Instructions for the task:
Down to the final line, write out the data below exactly.

Available data:

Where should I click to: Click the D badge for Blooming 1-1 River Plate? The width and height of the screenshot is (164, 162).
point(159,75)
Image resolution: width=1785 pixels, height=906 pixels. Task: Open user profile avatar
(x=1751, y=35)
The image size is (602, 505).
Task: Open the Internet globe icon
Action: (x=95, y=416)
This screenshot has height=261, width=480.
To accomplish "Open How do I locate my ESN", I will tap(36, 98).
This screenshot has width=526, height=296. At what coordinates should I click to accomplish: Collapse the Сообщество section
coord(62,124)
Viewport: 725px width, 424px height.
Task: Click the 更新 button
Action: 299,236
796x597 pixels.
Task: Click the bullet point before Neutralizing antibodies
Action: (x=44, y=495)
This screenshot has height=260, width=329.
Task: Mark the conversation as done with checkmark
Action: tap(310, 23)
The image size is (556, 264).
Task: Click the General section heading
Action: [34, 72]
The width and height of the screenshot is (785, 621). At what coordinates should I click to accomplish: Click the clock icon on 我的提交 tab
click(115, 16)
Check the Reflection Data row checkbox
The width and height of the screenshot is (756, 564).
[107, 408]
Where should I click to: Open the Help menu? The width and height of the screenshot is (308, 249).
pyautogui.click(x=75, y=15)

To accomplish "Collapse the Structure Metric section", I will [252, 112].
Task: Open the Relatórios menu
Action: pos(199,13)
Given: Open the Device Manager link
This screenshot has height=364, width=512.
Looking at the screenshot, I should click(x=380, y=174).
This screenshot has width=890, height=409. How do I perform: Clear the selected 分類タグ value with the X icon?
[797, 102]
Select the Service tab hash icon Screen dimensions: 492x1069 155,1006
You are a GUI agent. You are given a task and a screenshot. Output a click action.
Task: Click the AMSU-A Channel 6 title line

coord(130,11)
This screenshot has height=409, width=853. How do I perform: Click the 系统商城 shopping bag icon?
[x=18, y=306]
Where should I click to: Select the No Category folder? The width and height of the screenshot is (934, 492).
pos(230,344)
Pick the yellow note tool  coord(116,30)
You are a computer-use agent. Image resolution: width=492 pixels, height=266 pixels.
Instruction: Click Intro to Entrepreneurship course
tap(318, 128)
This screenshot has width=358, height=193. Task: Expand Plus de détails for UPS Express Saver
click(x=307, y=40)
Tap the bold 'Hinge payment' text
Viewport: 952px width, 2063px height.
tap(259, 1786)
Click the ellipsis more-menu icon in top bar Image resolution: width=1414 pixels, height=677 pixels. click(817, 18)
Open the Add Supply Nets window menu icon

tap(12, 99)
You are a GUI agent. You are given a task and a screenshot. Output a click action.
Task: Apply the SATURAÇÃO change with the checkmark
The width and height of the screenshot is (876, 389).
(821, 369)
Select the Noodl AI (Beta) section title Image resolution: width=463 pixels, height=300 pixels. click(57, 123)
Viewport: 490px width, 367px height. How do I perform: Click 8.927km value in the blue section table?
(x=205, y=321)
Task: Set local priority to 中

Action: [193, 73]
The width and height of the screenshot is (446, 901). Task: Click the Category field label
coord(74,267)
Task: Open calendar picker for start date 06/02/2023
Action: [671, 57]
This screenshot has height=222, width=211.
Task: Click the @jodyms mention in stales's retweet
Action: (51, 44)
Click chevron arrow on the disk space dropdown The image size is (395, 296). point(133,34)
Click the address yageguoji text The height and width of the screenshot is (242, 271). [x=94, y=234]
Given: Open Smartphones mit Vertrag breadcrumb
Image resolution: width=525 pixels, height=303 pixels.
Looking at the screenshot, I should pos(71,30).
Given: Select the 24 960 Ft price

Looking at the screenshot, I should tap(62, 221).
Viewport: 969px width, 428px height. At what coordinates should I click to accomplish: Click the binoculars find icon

Task answer:
Where should I click to: Click the D badge for Blooming 1-1 River Plate? The width and height of the screenshot is (164, 162).
point(159,75)
Image resolution: width=1785 pixels, height=906 pixels. Task: Open user profile avatar
(x=1751, y=35)
The image size is (602, 505).
Task: Open the Internet globe icon
Action: (x=95, y=416)
This screenshot has height=261, width=480.
To accomplish "Open How do I locate my ESN", I will tap(36, 98).
This screenshot has width=526, height=296. At what coordinates should I click to accomplish: Collapse the Сообщество section
coord(62,124)
Viewport: 725px width, 424px height.
Task: Click the 更新 button
Action: 299,236
796x597 pixels.
Task: Click the bullet point before Neutralizing antibodies
Action: (x=44, y=495)
This screenshot has height=260, width=329.
Task: Mark the conversation as done with checkmark
Action: tap(310, 23)
The image size is (556, 264).
Task: Click the General section heading
Action: [34, 72]
The width and height of the screenshot is (785, 621). At what coordinates should I click to accomplish: Click the clock icon on 我的提交 tab
click(115, 16)
Check the Reflection Data row checkbox
The width and height of the screenshot is (756, 564).
[107, 408]
Where should I click to: Open the Help menu? The width and height of the screenshot is (308, 249).
pyautogui.click(x=75, y=15)

To accomplish "Collapse the Structure Metric section", I will [252, 112].
Task: Open the Relatórios menu
Action: pos(199,13)
Given: Open the Device Manager link
This screenshot has height=364, width=512.
Looking at the screenshot, I should click(x=380, y=174).
This screenshot has width=890, height=409. How do I perform: Clear the selected 分類タグ value with the X icon?
[797, 102]
Select the Service tab hash icon Screen dimensions: 492x1069 155,1006
You are a GUI agent. You are given a task and a screenshot. Output a click action.
Task: Click the AMSU-A Channel 6 title line

coord(130,11)
This screenshot has height=409, width=853. How do I perform: Click the 系统商城 shopping bag icon?
[x=18, y=306]
Where should I click to: Select the No Category folder? The width and height of the screenshot is (934, 492).
pos(230,344)
Pick the yellow note tool  coord(116,30)
You are a computer-use agent. Image resolution: width=492 pixels, height=266 pixels.
Instruction: Click Intro to Entrepreneurship course
tap(318, 128)
This screenshot has width=358, height=193. Task: Expand Plus de détails for UPS Express Saver
click(x=307, y=40)
Tap the bold 'Hinge payment' text
Viewport: 952px width, 2063px height.
tap(259, 1786)
Click the ellipsis more-menu icon in top bar Image resolution: width=1414 pixels, height=677 pixels. click(817, 18)
Open the Add Supply Nets window menu icon

tap(12, 99)
You are a GUI agent. You are given a task and a screenshot. Output a click action.
Task: Apply the SATURAÇÃO change with the checkmark
The width and height of the screenshot is (876, 389).
(821, 369)
Select the Noodl AI (Beta) section title Image resolution: width=463 pixels, height=300 pixels. click(57, 123)
Viewport: 490px width, 367px height. How do I perform: Click 8.927km value in the blue section table?
(x=205, y=321)
Task: Set local priority to 中

Action: [193, 73]
The width and height of the screenshot is (446, 901). Task: Click the Category field label
coord(74,267)
Task: Open calendar picker for start date 06/02/2023
Action: [671, 57]
This screenshot has height=222, width=211.
Task: Click the @jodyms mention in stales's retweet
Action: (51, 44)
Click chevron arrow on the disk space dropdown The image size is (395, 296). point(133,34)
Click the address yageguoji text The height and width of the screenshot is (242, 271). [x=94, y=234]
Given: Open Smartphones mit Vertrag breadcrumb
Image resolution: width=525 pixels, height=303 pixels.
Looking at the screenshot, I should pos(71,30).
Given: Select the 24 960 Ft price

Looking at the screenshot, I should tap(62, 221).
Viewport: 969px width, 428px height. At what coordinates should I click to accomplish: Click the binoculars find icon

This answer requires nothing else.